►

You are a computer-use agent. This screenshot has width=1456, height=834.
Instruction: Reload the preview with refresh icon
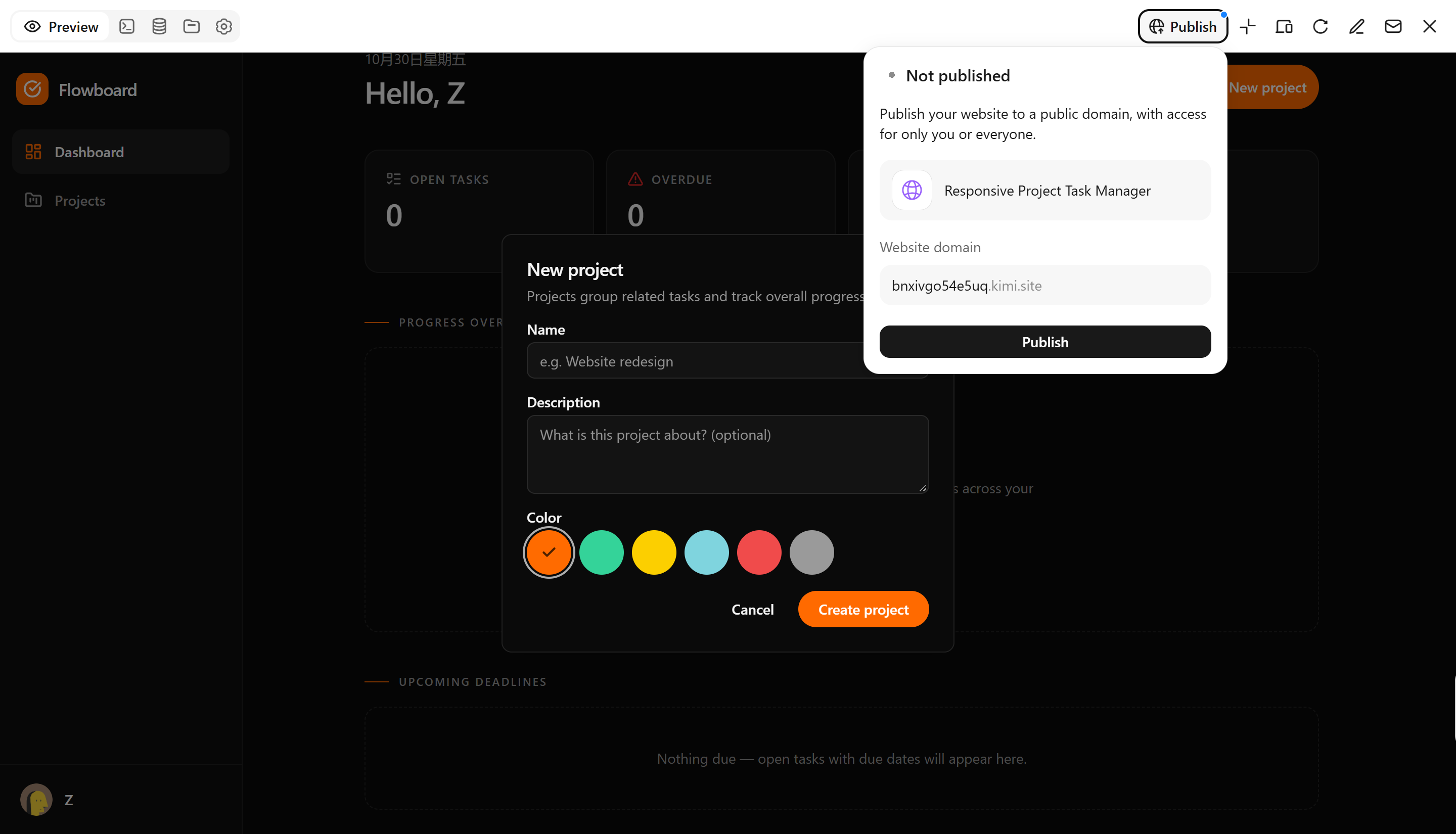[x=1320, y=26]
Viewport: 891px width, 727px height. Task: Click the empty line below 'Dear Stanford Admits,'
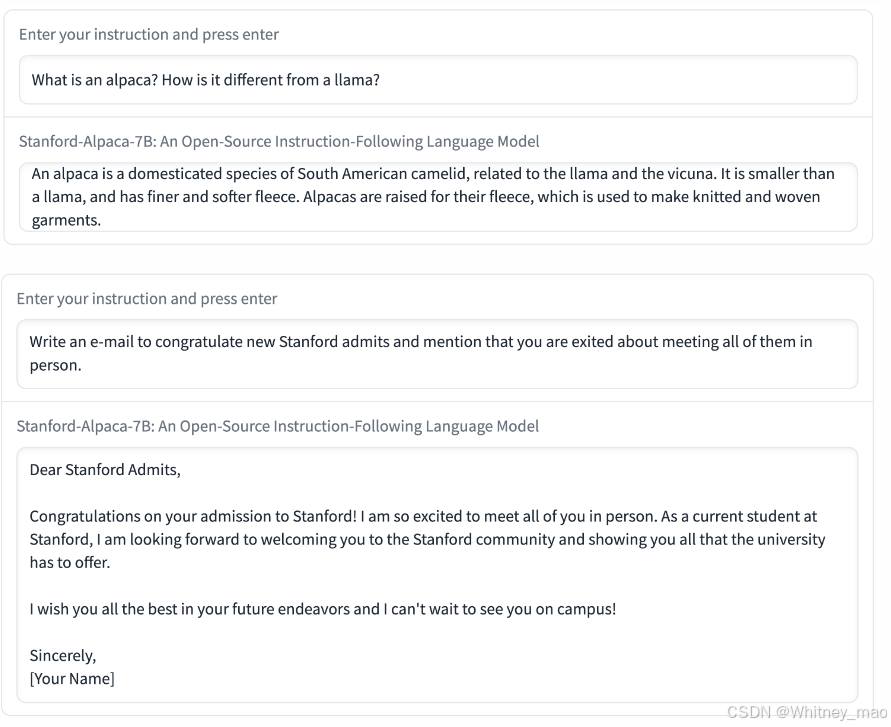436,493
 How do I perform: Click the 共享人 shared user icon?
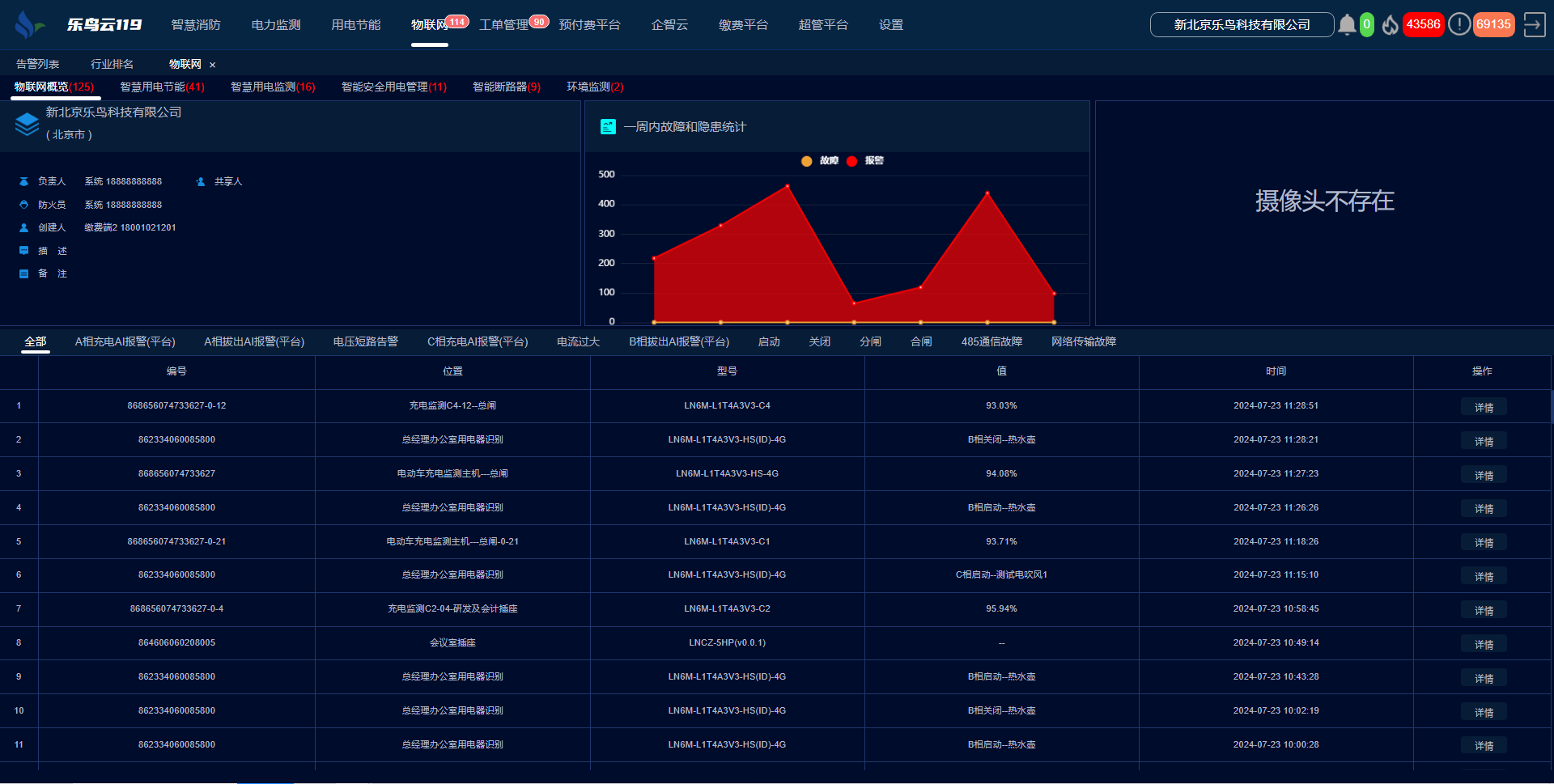click(201, 182)
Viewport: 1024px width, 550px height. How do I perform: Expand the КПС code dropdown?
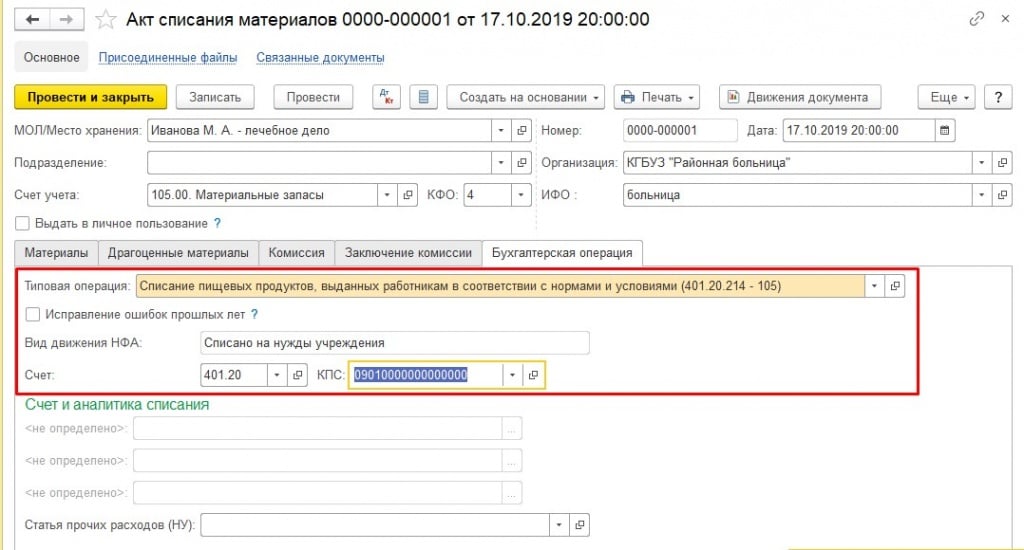512,375
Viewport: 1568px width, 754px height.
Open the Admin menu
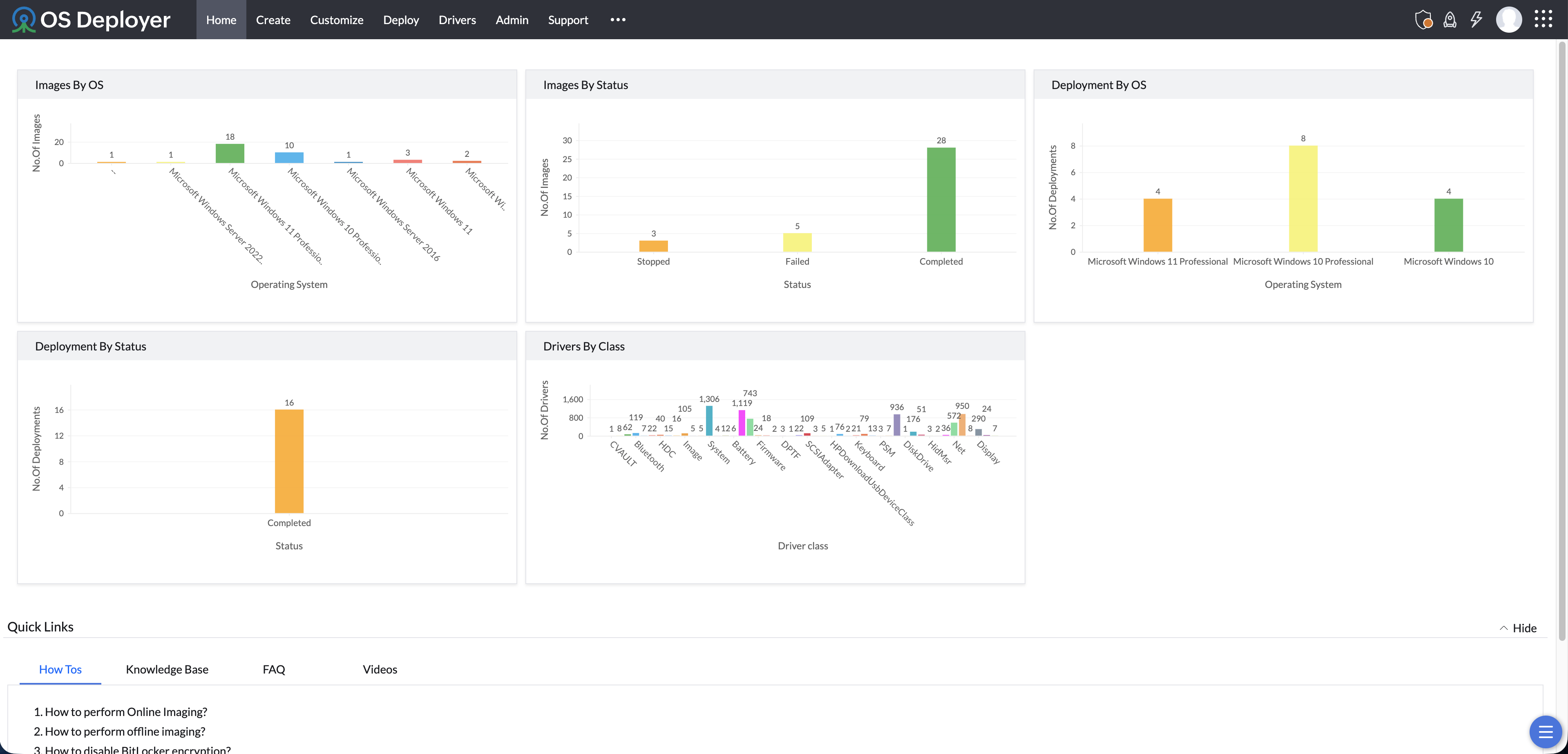(x=512, y=20)
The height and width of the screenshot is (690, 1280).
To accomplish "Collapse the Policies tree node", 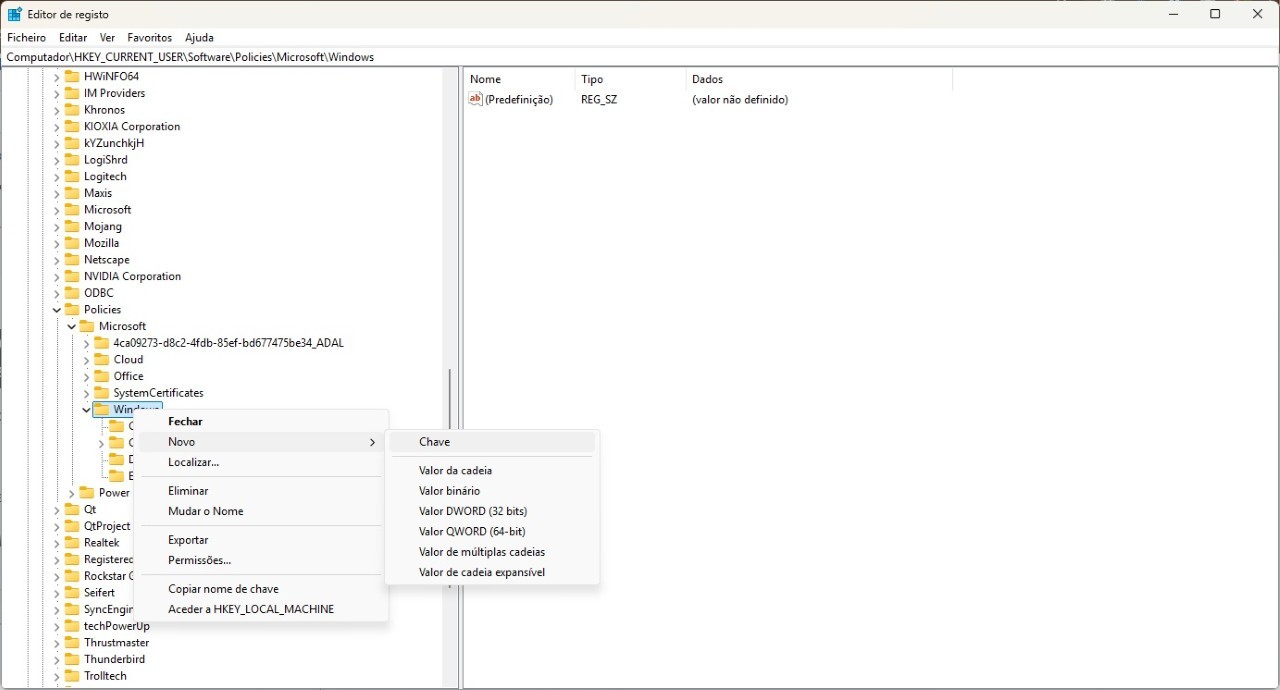I will pyautogui.click(x=57, y=310).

◄

How many lines in these entries hold the string "screenshot"? Answer with the number alone.

| EXERCISE OUTPUT |
2